Thursday, April 28, 2011

On Being a Secondary: Nowhere to Go


When I began this whole series on my own experiences as a primary, secondary, and tertiary partner, I debated about whether to put my relationship with Guy in the “secondary” category at all. I ended up deciding that I probably qualified as some kind of secondary partner during the five months or so that we dated each other.

Guy and his wife were swingers. For most of their marriage, they'd limited themselves to casual interactions with other like-minded couples, but they'd recently begun to branch out a bit. His wife had been dating someone for a few months, so maybe Guy felt like he ought to balance the equation on his side. Whatever his motivation – and other than a certain requisite degree of physical attraction, I don't have a clue what it might have been – he seemed to regard me as his girlfriend.

For my part, I was trying out “casual.” At the time, things with Lilianna and Rick were a mess.  I'd swallowed a pretty stiff dose of drama, and I was hoping a no-strings-attached relationship might help me to detox.

What did it feel like, being Guy's tertiary-secondary?
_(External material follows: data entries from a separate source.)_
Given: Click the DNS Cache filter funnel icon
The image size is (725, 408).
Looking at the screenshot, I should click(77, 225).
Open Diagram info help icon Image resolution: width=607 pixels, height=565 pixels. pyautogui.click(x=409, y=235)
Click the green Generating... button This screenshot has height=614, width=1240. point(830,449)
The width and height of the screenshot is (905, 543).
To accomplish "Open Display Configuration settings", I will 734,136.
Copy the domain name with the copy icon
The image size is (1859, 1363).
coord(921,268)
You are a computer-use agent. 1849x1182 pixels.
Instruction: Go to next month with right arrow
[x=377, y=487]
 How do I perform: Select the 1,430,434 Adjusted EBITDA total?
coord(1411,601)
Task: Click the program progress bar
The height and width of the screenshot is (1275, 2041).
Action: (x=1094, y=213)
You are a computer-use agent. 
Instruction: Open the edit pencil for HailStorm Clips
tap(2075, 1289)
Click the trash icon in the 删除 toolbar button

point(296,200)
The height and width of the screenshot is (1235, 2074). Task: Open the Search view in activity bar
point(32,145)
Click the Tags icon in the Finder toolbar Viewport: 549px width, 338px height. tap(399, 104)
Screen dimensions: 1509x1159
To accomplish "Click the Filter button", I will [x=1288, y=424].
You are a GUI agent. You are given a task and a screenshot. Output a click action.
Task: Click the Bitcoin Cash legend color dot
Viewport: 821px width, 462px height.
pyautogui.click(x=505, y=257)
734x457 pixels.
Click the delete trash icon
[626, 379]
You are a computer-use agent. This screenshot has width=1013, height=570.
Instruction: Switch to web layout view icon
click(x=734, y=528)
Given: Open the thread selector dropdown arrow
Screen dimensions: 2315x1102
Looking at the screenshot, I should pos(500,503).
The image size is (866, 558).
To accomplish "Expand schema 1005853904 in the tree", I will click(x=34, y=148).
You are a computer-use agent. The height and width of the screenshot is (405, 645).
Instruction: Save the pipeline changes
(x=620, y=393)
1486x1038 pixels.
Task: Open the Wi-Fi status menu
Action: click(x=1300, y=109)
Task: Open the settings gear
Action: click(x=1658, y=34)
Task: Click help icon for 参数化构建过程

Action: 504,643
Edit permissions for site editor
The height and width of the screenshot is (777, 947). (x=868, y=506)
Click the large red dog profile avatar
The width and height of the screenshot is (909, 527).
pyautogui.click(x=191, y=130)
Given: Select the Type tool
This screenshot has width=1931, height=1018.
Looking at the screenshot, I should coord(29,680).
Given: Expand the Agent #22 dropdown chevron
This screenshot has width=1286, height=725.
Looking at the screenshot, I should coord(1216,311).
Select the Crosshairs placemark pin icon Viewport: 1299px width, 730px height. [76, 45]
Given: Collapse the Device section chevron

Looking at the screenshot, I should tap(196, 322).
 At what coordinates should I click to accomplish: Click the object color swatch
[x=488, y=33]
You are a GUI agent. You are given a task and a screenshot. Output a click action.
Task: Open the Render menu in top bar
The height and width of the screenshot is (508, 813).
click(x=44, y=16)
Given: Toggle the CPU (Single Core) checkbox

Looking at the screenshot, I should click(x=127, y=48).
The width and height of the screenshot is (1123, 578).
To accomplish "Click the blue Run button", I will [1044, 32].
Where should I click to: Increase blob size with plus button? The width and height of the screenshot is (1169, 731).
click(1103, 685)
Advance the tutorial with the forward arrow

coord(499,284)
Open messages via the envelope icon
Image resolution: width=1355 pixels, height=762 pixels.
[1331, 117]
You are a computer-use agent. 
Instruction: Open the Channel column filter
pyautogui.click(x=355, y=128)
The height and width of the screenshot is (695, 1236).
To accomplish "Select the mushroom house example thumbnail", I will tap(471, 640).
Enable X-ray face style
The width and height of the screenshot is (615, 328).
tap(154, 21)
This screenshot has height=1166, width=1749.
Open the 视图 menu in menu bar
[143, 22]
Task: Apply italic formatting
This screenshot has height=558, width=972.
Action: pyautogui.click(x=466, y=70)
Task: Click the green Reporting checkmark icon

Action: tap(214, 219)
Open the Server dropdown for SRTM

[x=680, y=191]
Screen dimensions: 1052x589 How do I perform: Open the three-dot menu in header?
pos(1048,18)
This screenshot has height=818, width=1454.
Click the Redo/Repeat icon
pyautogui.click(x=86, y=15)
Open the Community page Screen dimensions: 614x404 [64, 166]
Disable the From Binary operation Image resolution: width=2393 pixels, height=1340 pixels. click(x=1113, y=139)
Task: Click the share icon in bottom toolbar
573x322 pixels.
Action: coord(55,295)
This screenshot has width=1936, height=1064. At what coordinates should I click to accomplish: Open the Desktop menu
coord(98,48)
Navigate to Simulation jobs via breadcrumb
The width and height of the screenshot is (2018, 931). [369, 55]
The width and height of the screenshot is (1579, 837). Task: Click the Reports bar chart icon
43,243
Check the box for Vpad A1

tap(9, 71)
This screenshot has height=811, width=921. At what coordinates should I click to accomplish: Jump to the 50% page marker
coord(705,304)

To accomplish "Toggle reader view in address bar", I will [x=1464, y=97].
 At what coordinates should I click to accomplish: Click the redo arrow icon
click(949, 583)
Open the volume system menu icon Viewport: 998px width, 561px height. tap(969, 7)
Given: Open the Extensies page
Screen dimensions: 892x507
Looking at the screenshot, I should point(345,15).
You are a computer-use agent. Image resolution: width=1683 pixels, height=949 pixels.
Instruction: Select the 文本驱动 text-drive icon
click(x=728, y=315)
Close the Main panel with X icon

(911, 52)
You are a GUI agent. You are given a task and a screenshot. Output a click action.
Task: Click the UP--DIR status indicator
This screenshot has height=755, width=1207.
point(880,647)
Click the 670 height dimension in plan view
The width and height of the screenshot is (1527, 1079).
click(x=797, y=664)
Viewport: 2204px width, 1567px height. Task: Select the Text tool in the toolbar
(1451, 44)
Pretty pointless. When we weren't driving toward orgasm, we weren't going anywhere together. From the very beginning, our relationship was at a dead end.

To be fair, Guy had been pretty clear that he wasn't “interested in a love relationship” with anyone other than his wife. Maybe I should have divined that this meant he wasn't interested in developing any kind of intimacy. I figured it out soon enough.

There was something else, too: my STD paranoia. Here I was, dating a man I hardly knew, who was married to a woman I didn't know at all, who was dating some guy who, from what I was able to gather, was screwing just about everyone. Yeah, Guy and I used condoms. Every time. Yes, he assured me that the agreement between him and his wife was that they were always to use condoms, unless they were having sex with each other. It still freaked me out to think that there was a chance – however vanishingly slim – that I might contract a communicable disease from someone with whom I wasn't communicating.

I decided that the relationship wasn't worth the risk, and I broke things off.